Quoted passage.
The predator will run most of your house except for the 5 ton HVAC. Just turn that breaker off...no need to run wires if you can connect the generator to your load center using a standard interlock kit, breaker and power inlet box.


----------



## GenKnot (Dec 20, 2021)

WinHilo said:


> I am still scratching my head on how to run the kitchen refrigerator without the hassle of pulling it out, unplugging it from the wall and plugging it back into an extension cord (it is a built in, counter depth unit).


I have the same issue since I run exclusively off of extension cords to my gen. I am not connected to my electrical panel. We are gas-electric, so we only have a few loads that are necessary during an outage (fridge, freezer, furnace, window A/C, a few lights, etc.). We have a 5KW WEN GN625i.

I am going to put our fridge on a short extension cord behind the unit so that I can grab it, unplug the fridge, and then connect to an extension cord from the gen. Otherwise I would have to raise the leveling legs and then pull the fridge out to get to the wall plug every time...a real pain.

Written task. Reproduce verbatim the passage of the generator forum discussion from "I am going to" up to and including "time...a real pain.". Work only from the forum discussion above.

Data provided.

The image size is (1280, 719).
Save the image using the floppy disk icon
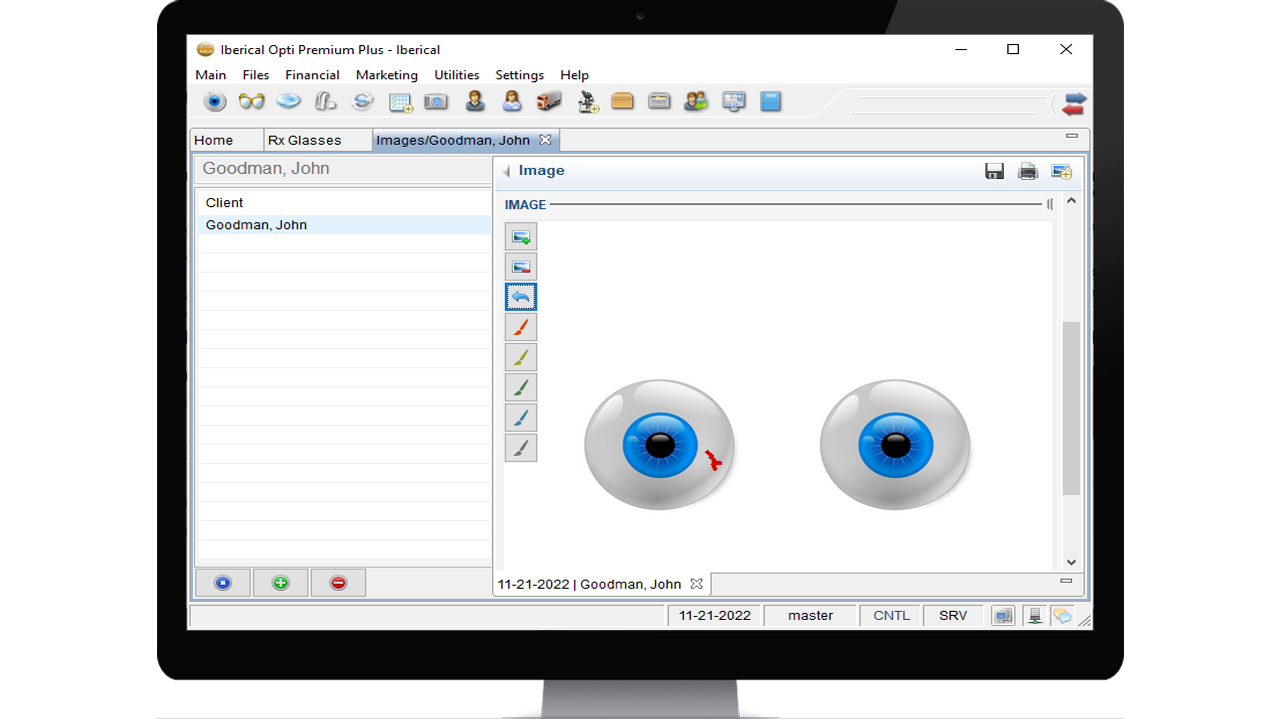994,171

Written reply.
I am going to put our fridge on a short extension cord behind the unit so that I can grab it, unplug the fridge, and then connect to an extension cord from the gen. Otherwise I would have to raise the leveling legs and then pull the fridge out to get to the wall plug every time...a real pain.